Is it possible to perceive an application in a way that scales down its complexity (similar to taking an aerial view of the Earth)? In other words, can we conceptualize an application to abstract from numerous details and concentrate only on its objects and their relationships that reveal performance related cause-effect connections?
This article provides a positive answer by advocating enterprise application conceptual modeling as an instrument of application performance analysis.
Application conceptual model exposes the relations between demand for services generated by transactional workload and supply of system resources intended to satisfy such a demand. By devising a conceptual model we mentally leap into specific perspective on application; that perspective highlights system resources, their capacities, as well as demand for system resources from transactional workload.
The representations of the conceptual models can differ (charts, tables, matrixes, text descriptions, pictures), but they all include the constructs describe in the next paragraph.
We need the following constructs to build the conceptual models that enable application performance analysis
1. Transactions – characterize user requests for application services. If we visualize a transaction as a physical object (for example, a car), we can create in our mind an image of a car-transaction visiting different system servers and spending some time in each one while being processed. The transaction examples are:
- Financial Report - Activity Report
- Data transformation
- Business rule execution
2. Resources – each system hardware and software component allocates its resources to transaction processing. In general, the following component’s assets can be allocated:
- CPU time
- I/O time
- Network time
- Software connections (for example, Web server connections, database connections)
- Software threads
- Storage space
- Memory space
- Software locks
Active resources implement actual transaction processing and data transfer. Passive resources provide access to active resources. A consumption of an active resource by a single transaction is measured by the time interval it was serving a transaction. A metric for a passive resource usage by a single transaction depends on a passive resource type: for software connections and threads it is a number of connections and threads; for memory and storage it is a size of allocated memory. A transaction waits for a resource if other transactions consume all resource capacity.

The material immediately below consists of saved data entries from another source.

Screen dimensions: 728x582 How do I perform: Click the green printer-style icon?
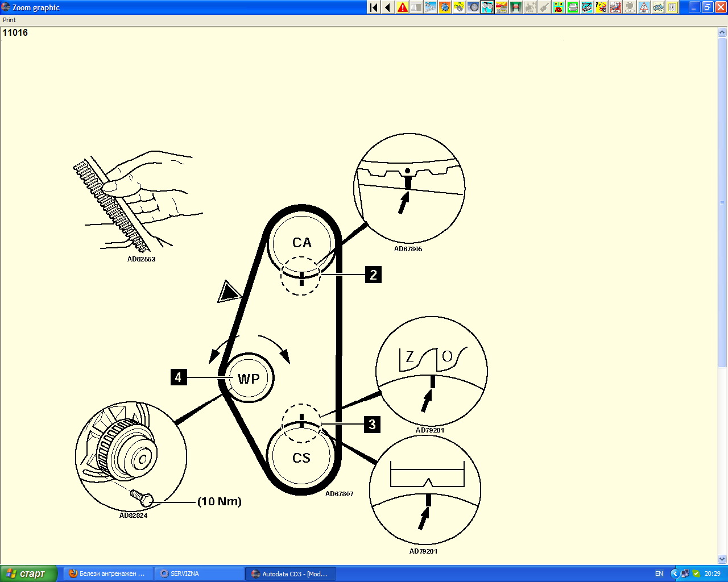(573, 7)
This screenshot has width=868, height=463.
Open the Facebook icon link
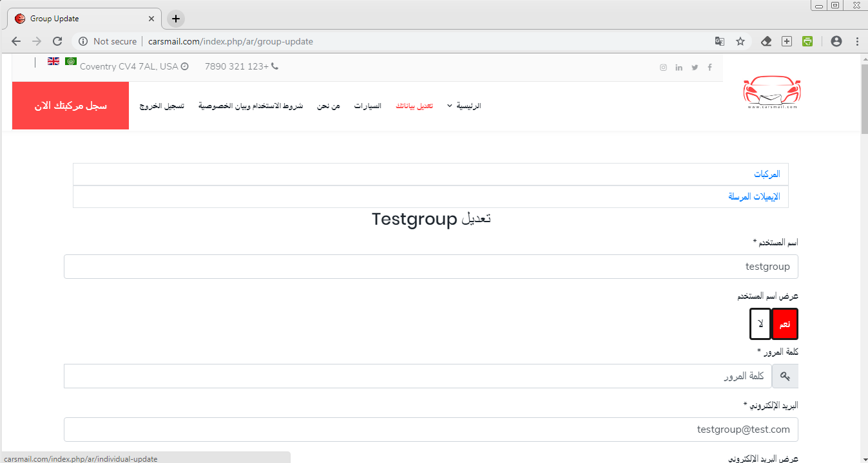click(710, 68)
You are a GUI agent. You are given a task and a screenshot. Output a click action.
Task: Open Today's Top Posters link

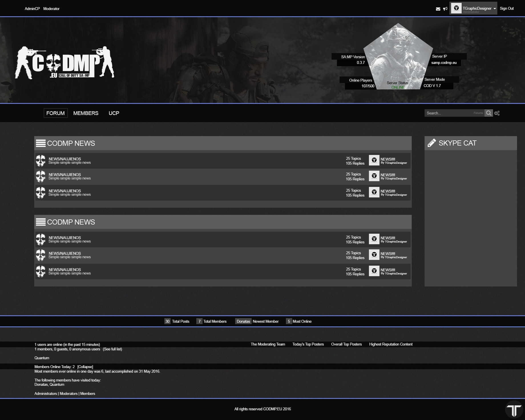(x=308, y=344)
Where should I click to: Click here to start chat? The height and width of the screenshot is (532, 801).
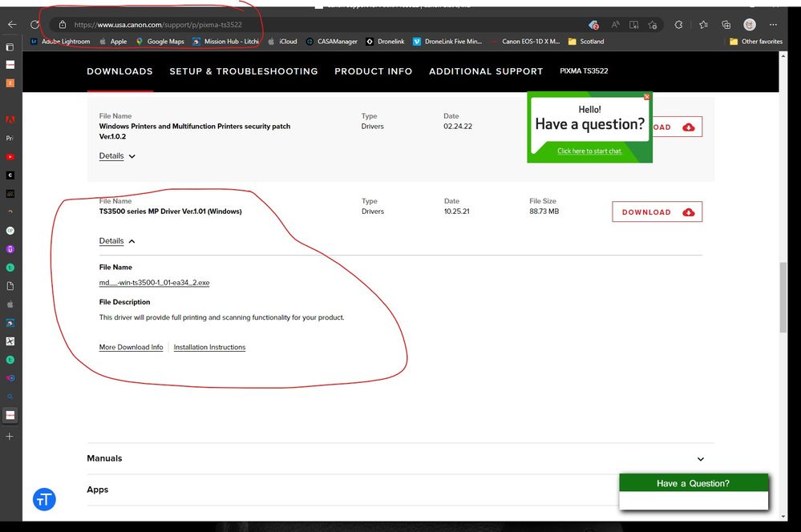tap(589, 151)
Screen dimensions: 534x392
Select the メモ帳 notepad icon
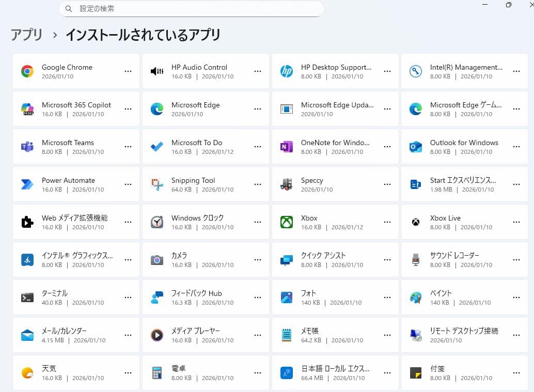click(x=286, y=335)
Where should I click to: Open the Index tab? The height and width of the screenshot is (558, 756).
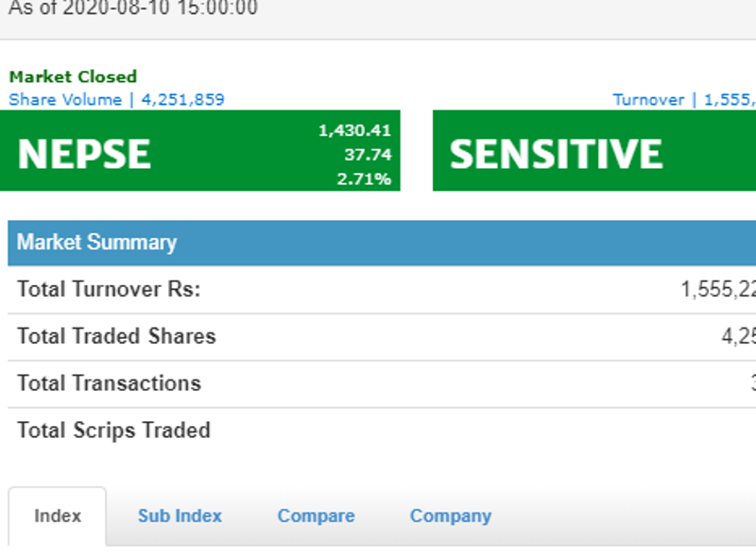click(58, 516)
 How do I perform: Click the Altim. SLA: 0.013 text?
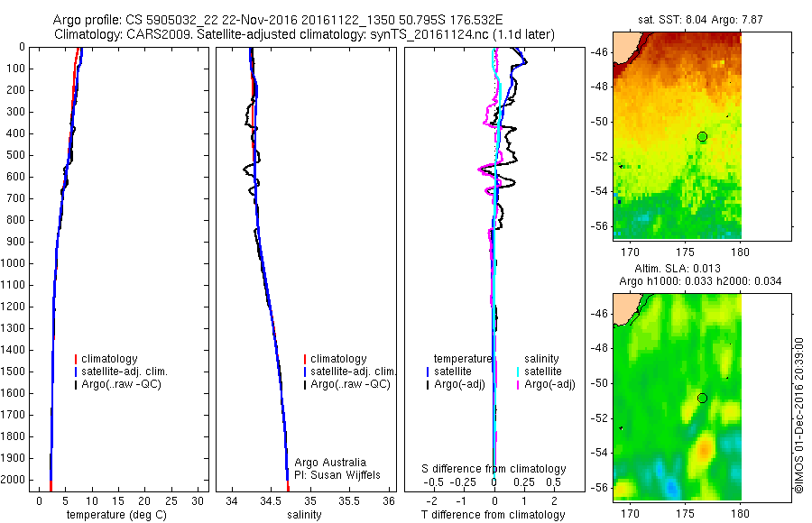[678, 268]
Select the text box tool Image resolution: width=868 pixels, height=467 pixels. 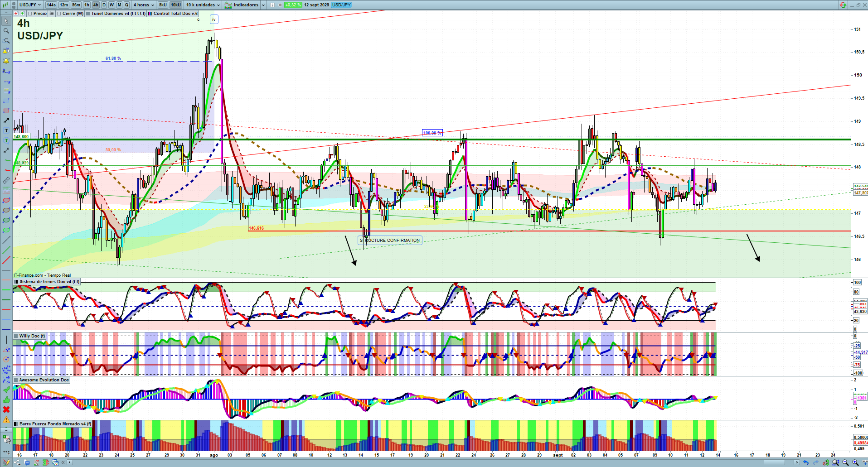(6, 130)
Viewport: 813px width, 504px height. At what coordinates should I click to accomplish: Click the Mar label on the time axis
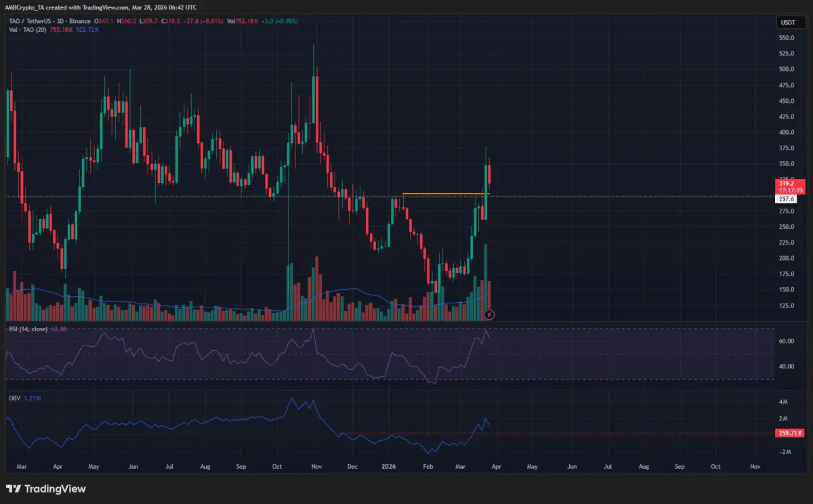coord(21,467)
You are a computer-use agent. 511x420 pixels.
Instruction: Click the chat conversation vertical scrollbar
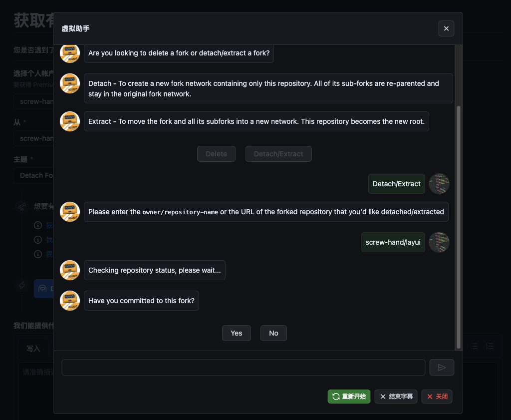[459, 225]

3. Physical nodes - symbolize physical servers, appliances, and networks. One physical node consists of active and passive resources of one physical server. Each resource has a queue where transactions are waiting while that resource is unavailable.
4. Virtual nodes - represent virtual machines (VM). One virtual node represents one VM and consists of passive resources and a block indicating a waiting period for a time slice to be allocated to VM by a host’s hypervisor. VM is not running when it is waiting for a time slice.
5. Nodes with shared hardware resources – a depiction of a physical host shared active and passive resources:
6. Transaction-resource matrix (TR matrix) - defines active and passive resources each transaction receives the services from while being processed by application. As an example, in a matrix below a character “X” identifies the resources of three-tiered application consumed by each transaction.
7. Users – the source of transactional workload. An application has to have sufficient resource capacity to process transactional workload according to required service level. We can picture an interaction between users and application as below (the cars are transactions metaphors):
The user-generated transactions are processed by the application; after completion the results are sent back to the user. Between two subsequent transactions generated by the same user there is a time interval (called a “user think time”) that defines an intensity of transactional flow.
Using described constructs, we can model non-virtualized three-tiered application as shown on Figure 1. The application consists of Web, Application, and Database servers; each one is hosted on dedicated physical hardware.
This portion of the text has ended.